• **ASSIGNMENT**
Check every line of the entries below for "width", and copy the lines that have it.

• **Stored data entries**
^^^^^^^^

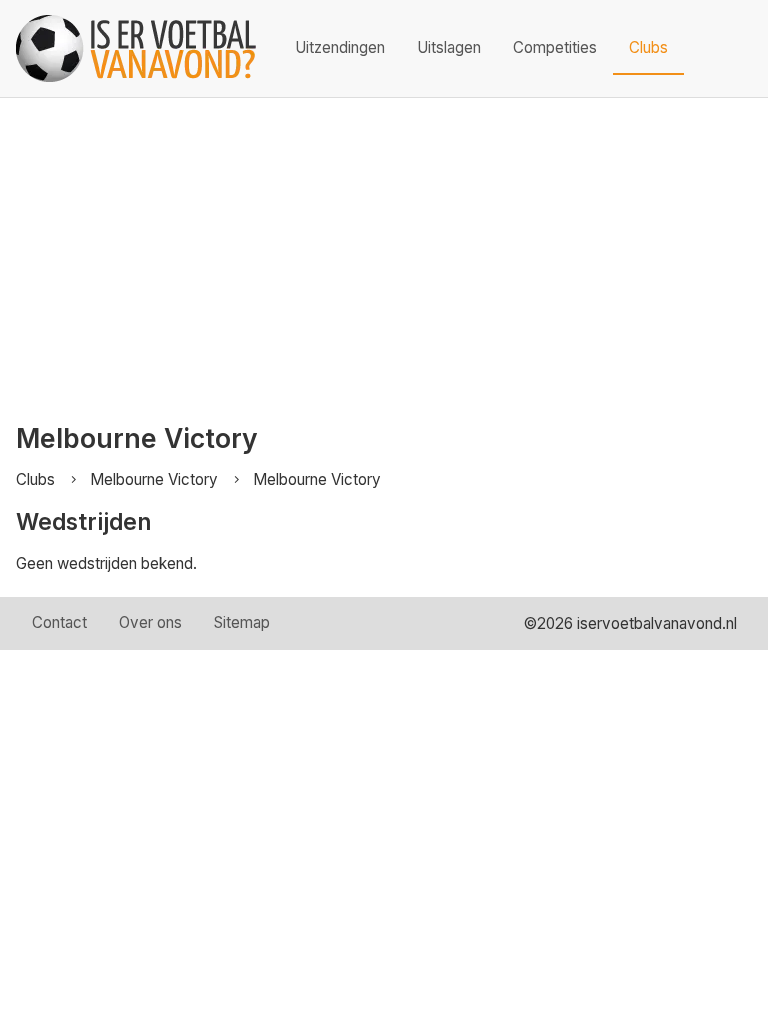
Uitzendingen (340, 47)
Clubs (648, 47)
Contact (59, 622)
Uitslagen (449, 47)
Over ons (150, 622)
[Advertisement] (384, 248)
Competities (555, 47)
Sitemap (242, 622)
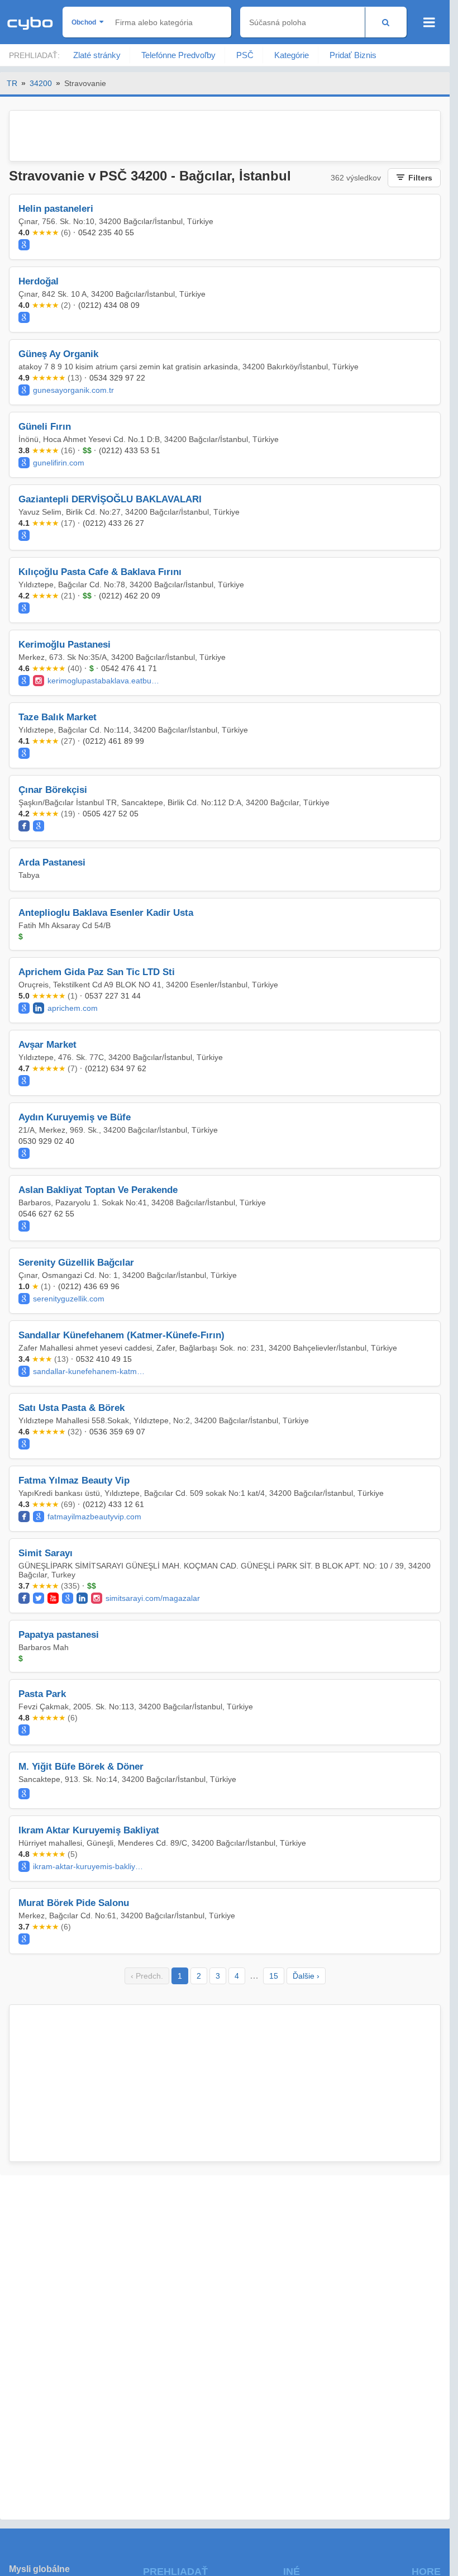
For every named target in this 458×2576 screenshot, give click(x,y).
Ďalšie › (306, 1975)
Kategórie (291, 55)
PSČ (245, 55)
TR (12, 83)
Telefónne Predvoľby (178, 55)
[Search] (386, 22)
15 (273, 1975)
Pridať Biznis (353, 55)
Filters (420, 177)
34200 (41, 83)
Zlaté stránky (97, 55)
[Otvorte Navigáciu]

^^^^^^^^

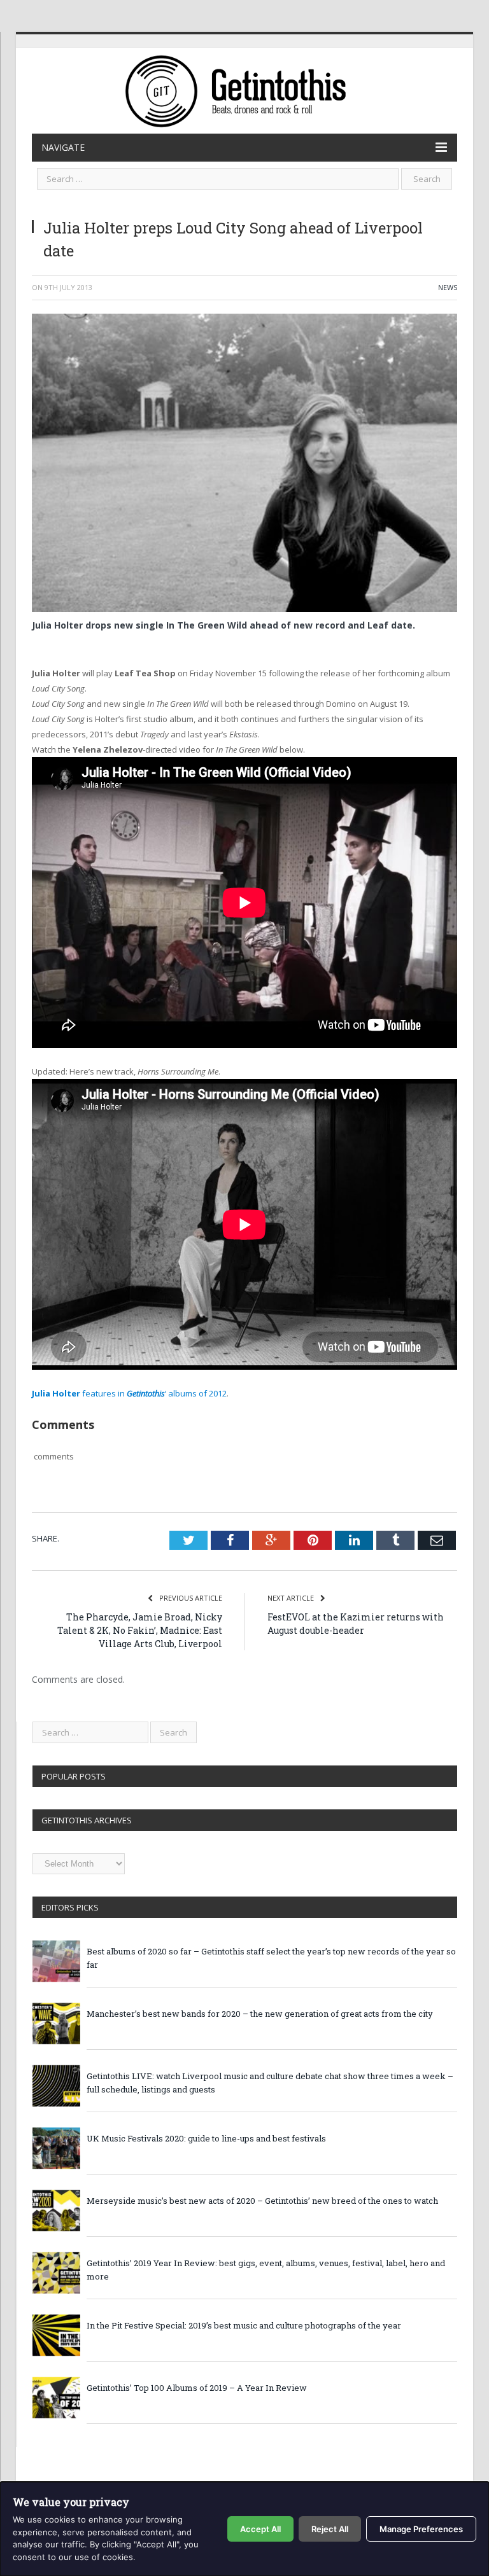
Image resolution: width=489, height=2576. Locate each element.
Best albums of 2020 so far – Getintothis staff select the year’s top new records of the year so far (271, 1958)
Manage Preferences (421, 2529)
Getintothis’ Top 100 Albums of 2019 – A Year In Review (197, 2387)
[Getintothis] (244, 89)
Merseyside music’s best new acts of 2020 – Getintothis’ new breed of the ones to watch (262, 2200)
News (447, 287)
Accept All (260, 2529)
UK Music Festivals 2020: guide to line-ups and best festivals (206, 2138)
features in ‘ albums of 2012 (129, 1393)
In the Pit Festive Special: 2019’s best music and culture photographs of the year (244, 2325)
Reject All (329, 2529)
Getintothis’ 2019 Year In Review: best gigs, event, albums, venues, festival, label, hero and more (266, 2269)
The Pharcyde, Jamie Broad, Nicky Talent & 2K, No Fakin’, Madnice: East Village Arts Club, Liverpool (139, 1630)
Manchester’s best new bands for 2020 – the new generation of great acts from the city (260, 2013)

^^^^^^^^

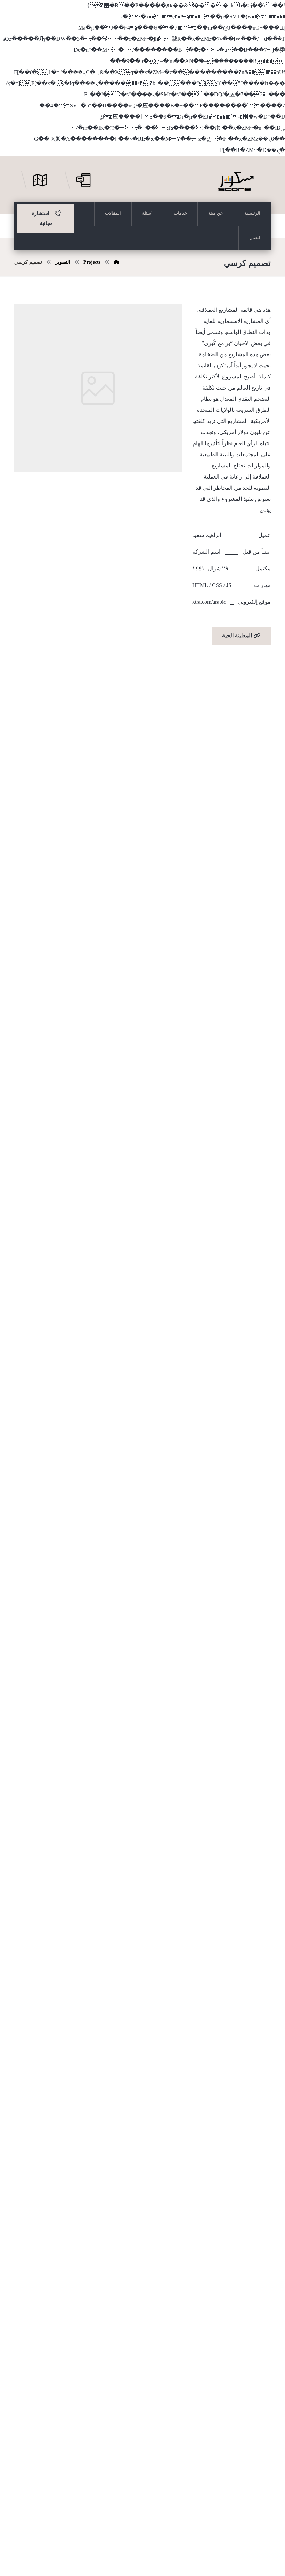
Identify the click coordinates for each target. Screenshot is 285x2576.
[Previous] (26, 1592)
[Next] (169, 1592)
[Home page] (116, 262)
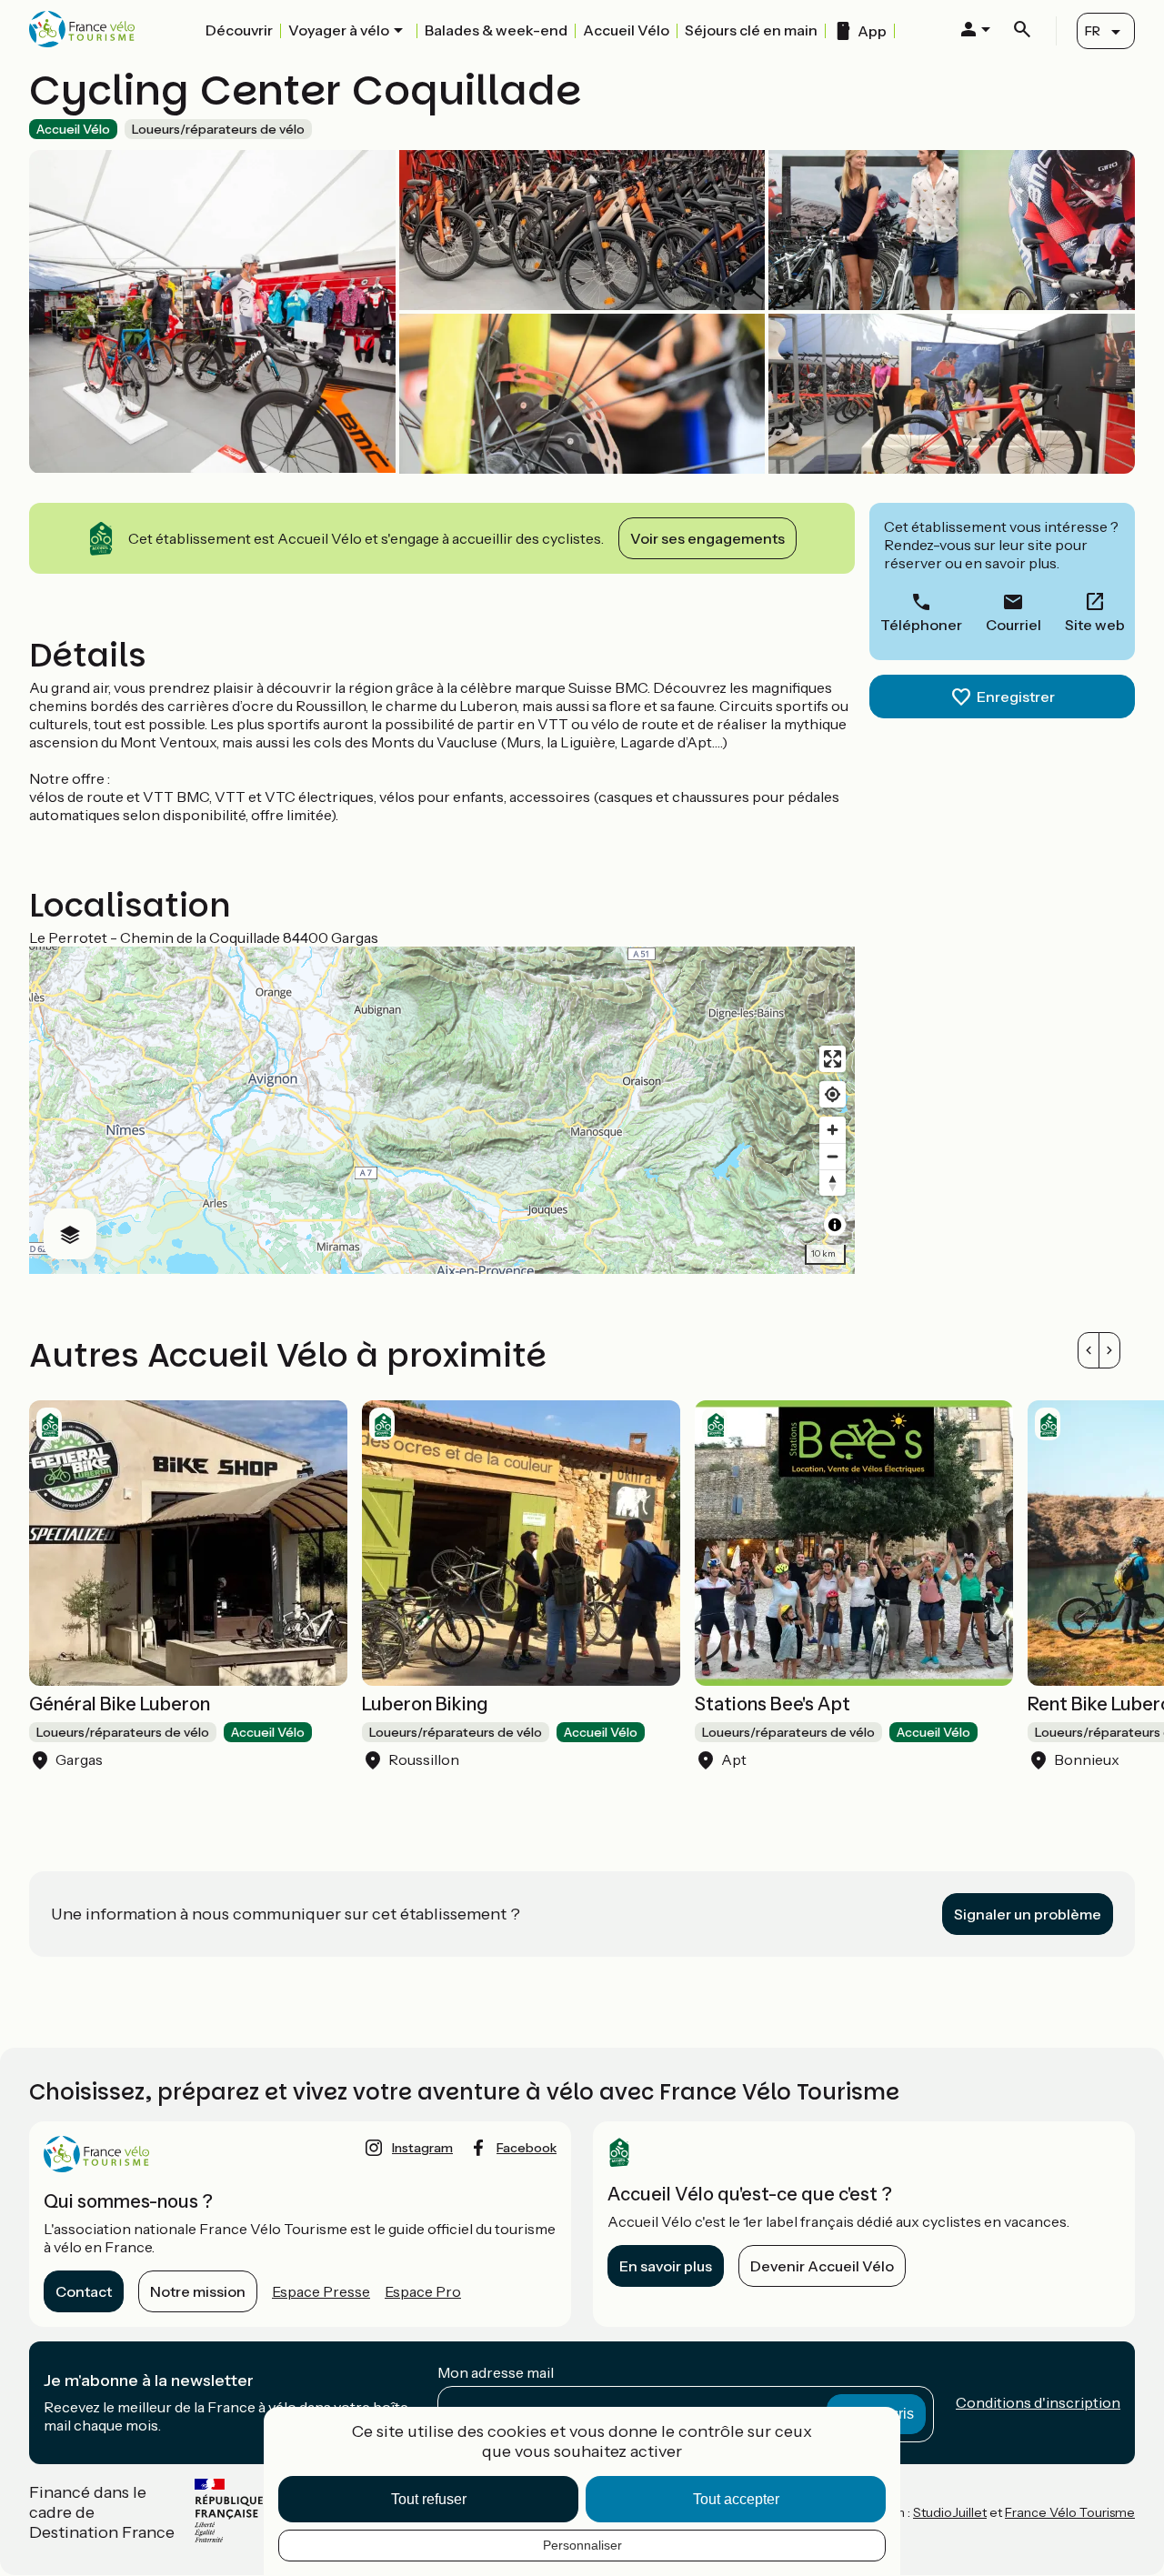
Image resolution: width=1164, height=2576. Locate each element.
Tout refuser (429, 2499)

^^^^^^^^

• **EXERCISE SOLUTION**
Image resolution: width=489, height=2576. Locate each element.
Image resolution: width=1164, height=2576. Locate each element.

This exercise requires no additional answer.